About Us › Teaching Comic Books
Learning to Make Comic Books
When Paul and I started working in comics, there were pitifully few opportunities to share information with other creators and to learn about the business. You mostly had to learn on the job, or by talking to other pros at comic-cons.
But that’s all changed. Today, there’s a wealth of information available about making comic books and making a living in comics. An embarrassment of riches, even. Below are some of the resources I think are worth sharing, and I've also posted my comic book writing guide and sample scripts. Feel free to tweet me your suggestions!
Resources for Comic Book Creators
Understanding Comics by Scott McCloud (HarperCollins) — The definitive work on the structural and conceptual underpinnings of comic books. No other book discusses the medium in such depth, in such an entertaining format.
Comics and Sequential Art by Will Eisner (Poorhouse Press) — Eisner’s film noir–influenced drawing style and compositions in The Spirit have, in turn, influenced countless aspiring artists. His classic exploration of comics storytelling is geared toward illustrators, but is highly recommended for writers too.
Drawing Words & Writing Pictures and Mastering Comics by Jessica Abel and Matt Madden (First Second) — The next generation of how-to books, with an accompanying website chock full of projects and info.
Also from Matt Madden is 99 Ways to Tell a Story: Exercises in Style (Chamberlain Bros.) — A one-page sequence is told using 99 different visual storytelling approaches, expanding on Wally Wood's famous “22 panels that always work” exercise.
The DC Comics Guide to Writing Comics by Dennis O’Neil (Watson-Guptill) — DC has a whole line of “how to” books, covering writing, illustration, and other aspects of comics.
Watson-Guptill also published Words for Pictures: The Art and Business of Writing Comics and Graphic Novels by Brian Michael Bendis; The Art of Comic Book Writing by Mark Kneece (a SCAD Creative Essentials book); and a passel of other books about making comics.
Alternative Scriptwriting by Ken Dancyger & Jeff Rush (Focal Press) — Okay, this one isn't strictly about making comics, but it's handy for writers. A wide-ranging examination of story structures, genres, character, themes, irony, symbolism, and more, using many cinematic examples. Concise and accessible.

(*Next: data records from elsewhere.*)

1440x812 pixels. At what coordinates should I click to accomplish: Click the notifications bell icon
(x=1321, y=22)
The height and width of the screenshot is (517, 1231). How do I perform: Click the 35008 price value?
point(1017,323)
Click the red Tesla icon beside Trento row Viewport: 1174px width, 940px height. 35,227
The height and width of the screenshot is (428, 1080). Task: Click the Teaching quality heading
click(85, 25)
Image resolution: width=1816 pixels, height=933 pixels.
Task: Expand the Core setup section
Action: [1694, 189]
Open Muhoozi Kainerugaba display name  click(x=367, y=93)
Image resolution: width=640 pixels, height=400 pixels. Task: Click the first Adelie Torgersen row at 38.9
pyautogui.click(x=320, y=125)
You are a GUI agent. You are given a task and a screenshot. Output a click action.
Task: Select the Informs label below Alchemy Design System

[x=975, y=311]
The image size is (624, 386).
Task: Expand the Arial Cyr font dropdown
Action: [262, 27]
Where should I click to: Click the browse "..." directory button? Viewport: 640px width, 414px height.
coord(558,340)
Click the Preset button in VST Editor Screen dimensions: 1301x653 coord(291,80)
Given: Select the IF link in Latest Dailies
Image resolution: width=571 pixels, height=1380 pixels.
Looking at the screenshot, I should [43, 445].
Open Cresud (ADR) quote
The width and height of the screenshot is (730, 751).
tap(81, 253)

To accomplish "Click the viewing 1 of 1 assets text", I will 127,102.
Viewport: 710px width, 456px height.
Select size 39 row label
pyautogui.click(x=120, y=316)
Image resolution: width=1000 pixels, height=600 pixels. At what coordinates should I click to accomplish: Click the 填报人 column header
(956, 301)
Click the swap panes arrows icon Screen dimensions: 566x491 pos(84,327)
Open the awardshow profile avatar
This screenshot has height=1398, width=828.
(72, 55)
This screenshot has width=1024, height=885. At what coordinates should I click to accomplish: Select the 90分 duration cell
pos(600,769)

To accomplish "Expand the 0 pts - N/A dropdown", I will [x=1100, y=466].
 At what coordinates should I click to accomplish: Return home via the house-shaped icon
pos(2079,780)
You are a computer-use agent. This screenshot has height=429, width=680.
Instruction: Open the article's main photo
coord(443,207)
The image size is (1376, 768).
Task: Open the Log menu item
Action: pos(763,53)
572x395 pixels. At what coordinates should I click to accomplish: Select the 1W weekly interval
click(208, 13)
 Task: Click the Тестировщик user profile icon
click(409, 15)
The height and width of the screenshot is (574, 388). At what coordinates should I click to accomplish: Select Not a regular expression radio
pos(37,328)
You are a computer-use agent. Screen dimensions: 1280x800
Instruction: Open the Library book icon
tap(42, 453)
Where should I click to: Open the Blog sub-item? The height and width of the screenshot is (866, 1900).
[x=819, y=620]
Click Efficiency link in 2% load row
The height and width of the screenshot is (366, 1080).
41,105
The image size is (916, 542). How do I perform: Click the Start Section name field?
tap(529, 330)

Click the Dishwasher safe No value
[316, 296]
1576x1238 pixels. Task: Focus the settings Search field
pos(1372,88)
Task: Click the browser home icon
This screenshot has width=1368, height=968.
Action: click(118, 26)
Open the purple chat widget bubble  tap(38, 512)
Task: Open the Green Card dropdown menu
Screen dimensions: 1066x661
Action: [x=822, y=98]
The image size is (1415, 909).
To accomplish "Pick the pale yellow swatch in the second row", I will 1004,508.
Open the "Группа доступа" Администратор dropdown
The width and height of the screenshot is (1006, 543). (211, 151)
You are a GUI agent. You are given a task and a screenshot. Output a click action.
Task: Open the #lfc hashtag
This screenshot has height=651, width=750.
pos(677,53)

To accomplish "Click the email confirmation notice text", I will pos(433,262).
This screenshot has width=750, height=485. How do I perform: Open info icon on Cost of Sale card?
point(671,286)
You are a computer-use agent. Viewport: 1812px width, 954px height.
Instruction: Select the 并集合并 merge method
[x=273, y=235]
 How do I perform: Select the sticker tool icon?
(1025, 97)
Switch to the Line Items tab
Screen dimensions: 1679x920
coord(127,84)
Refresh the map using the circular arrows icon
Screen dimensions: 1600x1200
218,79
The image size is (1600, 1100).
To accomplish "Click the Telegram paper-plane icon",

Alan Moore’s Writing for Comics (Avatar Press) — A short collection of essays about writing comic books, by one of the medium’s most respected, talented, and quirky writers.
Adventures in Cartooning by James Sturm, Alexis Frederick-Frost, and Andrew Arnold (Macmillan) — This series aimed at kids is an inventive, inspiring, interactive exploration of comic book techniques, told in narrative form. Produced by the Center for Cartoon Studies.
Visual Language: Writing for Comics, my own basic writing guide, is available for free on our site.
More classes and degrees in making comics (aka sequential art) are being offered every year—this is only a partial list of established comic book programs. There are also programs focused on the of comic books. Check your local schools, libraries, and scholarly studycomic book shops for classes near you.
Helioscope Studio in Portland, Oregon, is home to more than two dozen comic book creators. Here are just a few of the ways you can benefit from their experience:
Dilettante – Steve Lieber’s column for Toucan, the Comic-Con International blog, is essential reading.
Jonathan Case does reviews, videos, and advice about digital tools for making comics.
Cat Farris did a series of tutorials on digital comic book creation for Wacom.
Jesse Hamm has great essays about drawing comics on his Patreon page (donation required).
Master letterer Todd Klein (who designed our logo type) shares “how to” articles on his site, which is worth exploring in general. If you’ve never thought much about word balloon placements in comic book storytelling, then read this.
The Beat – Veteran comics journalist Heidi MacDonald and crew compiled a lengthy list of links on the topic “How to Get into Comics and Survive Once You’re There.” The Beat is also a great place to follow comic book industry news.
Jim Zub’s blog has become a much-discussed source of articles and tutorials about comic book writing, art, production, and economics.
Helioscope Studio alum Natalie Nourigat offers a bunch of tips, links, and recommended reading aimed at younger creators, but applicable to all ages. The collection of her diary comic Between Gears also has a good section on her creative working process and tools. More recently, she released the fun and extremely informative graphic novel I Moved to LA to Work in Animation.
Jessica Abel frequently blogs about the creative process and overcoming challenges, and she also runs workshops.